── Passage to read ──

You mean it's not Jones??? like Tom Jones???:shocked:


----------



## mariaricarto (Jul 1, 2010)

Minelson,

Diatomaceous Earth - die ah toe may see us earth

Calculi - cal q lie


----------



## Oat Bucket Farm (Jul 28, 2006)

Nope. Its yoh-neez.


----------



## mekasmom (Jan 19, 2010)

April said:


> Sah-nen or Say-nen?
> Boh-lus or Ball-lus?
> An-thel-mintic or Ant-hel-mintic?
> Chev or Chev-ruh?
> ...


1. first one Sah-nen
2. first one
3. first one
4. and 5 are both pronounced with the accent on the last syllable, although I have heard chevre said in 3 separate syllables too kind of like chevrolet only with "uh" not "aye".
6. It's said with --K long a then pr ine (long I) like thine --ca-prine (hard C -long a- long i) said in two syllables with accent on first syllable.


----------



## The Tin Mom (Dec 30, 2008)

Bearfootfarm said:


> Problems solved:


:rotfl::rotfl::rotfl:


----------



## The Tin Mom (Dec 30, 2008)

───
── Listed entries ──

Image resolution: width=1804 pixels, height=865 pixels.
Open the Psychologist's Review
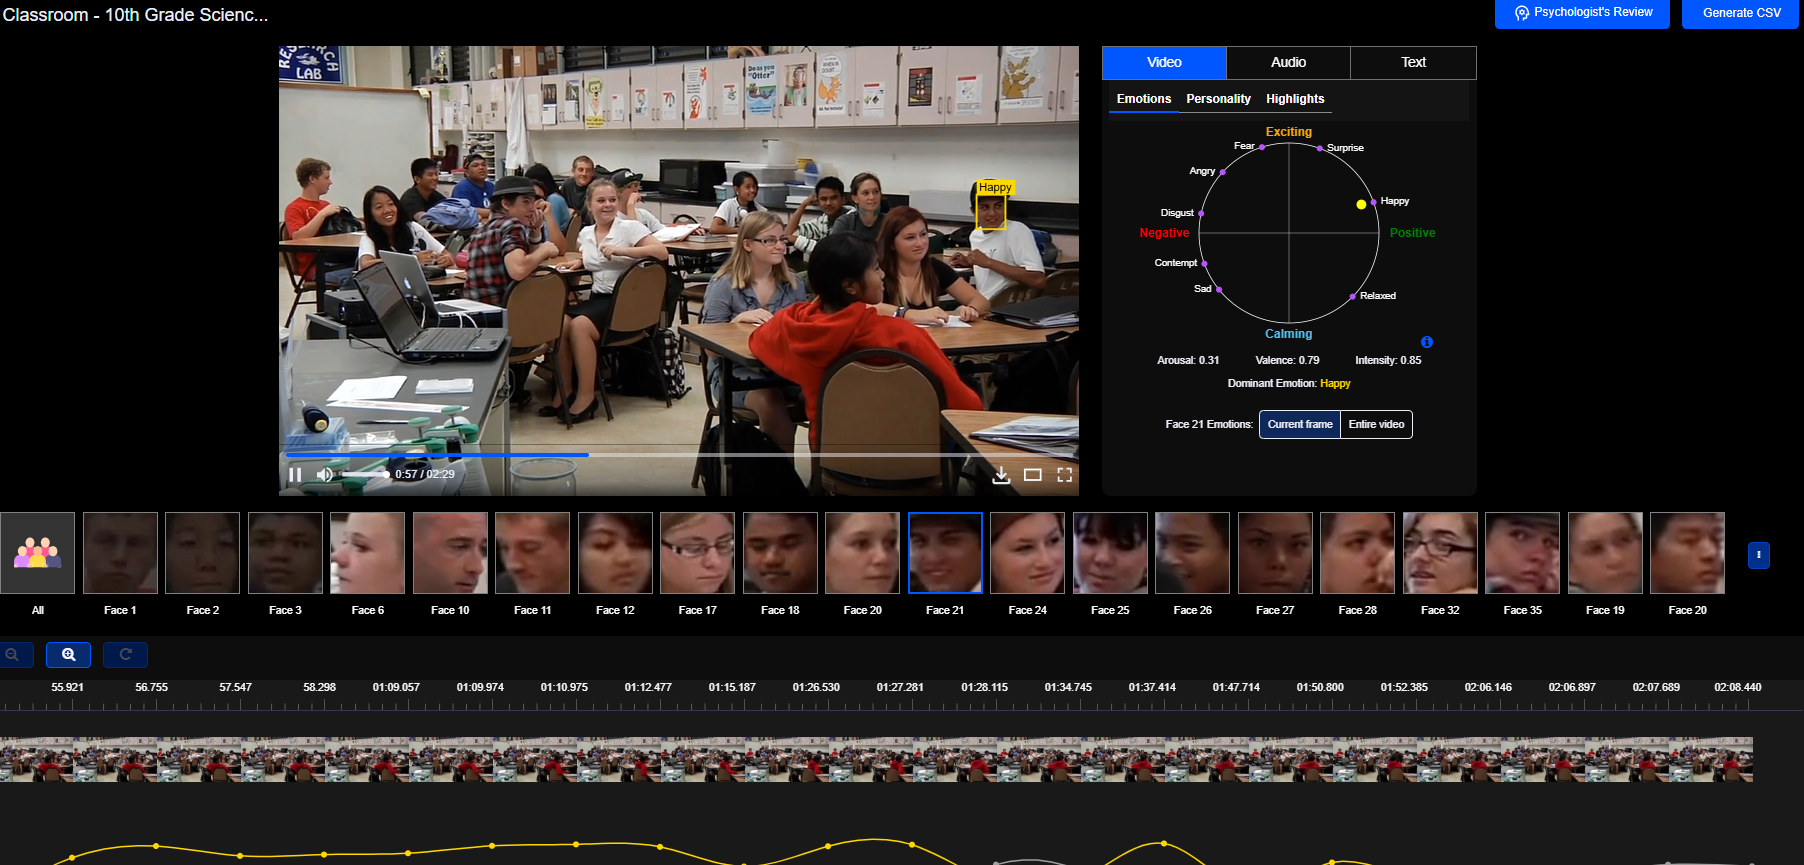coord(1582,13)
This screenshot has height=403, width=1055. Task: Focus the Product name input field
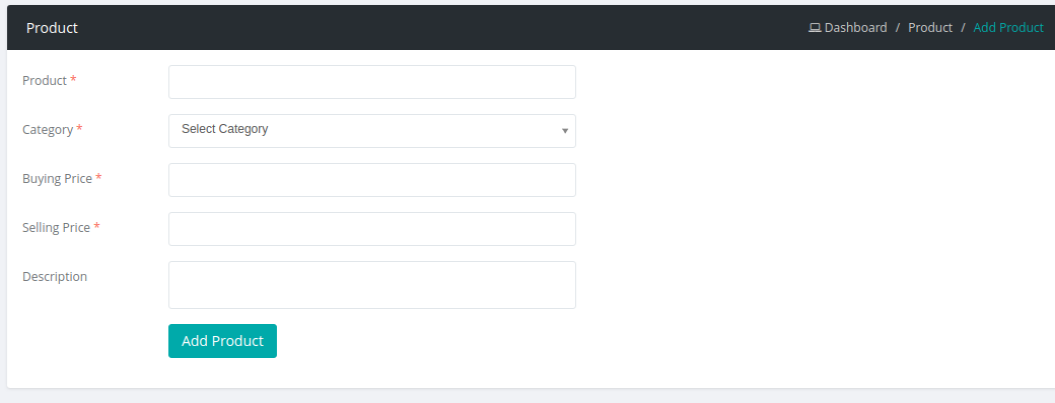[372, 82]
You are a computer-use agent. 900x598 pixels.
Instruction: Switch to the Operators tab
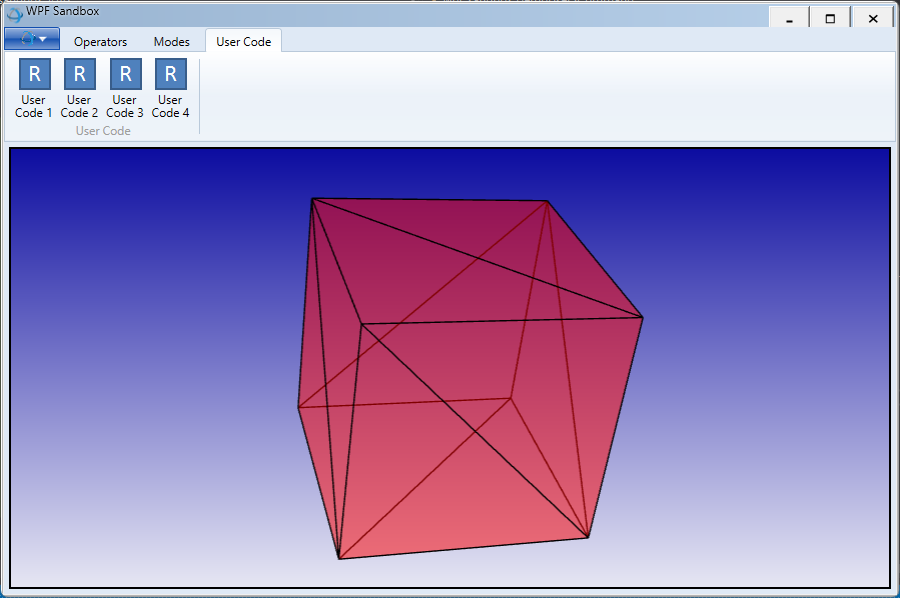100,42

───

Stated exercise A>
Revise the part of the pronunciation thread starting at "1. first one" and ending at "on first syllable.", with "accent" changed to "stress".
Stated exercise B>
In the pronunciation thread, how many syllables is caprine said in, and which syllable carries the accent?

Task output A>
1. first one Sah-nen
2. first one
3. first one
4. and 5 are both pronounced with the stress on the last syllable, although I have heard chevre said in 3 separate syllables too kind of like chevrolet only with "uh" not "aye".
6. It's said with --K long a then pr ine (long I) like thine --ca-prine (hard C -long a- long i) said in two syllables with stress on first syllable.

Task output B>
Caprine is said in two syllables, with the accent on the first syllable.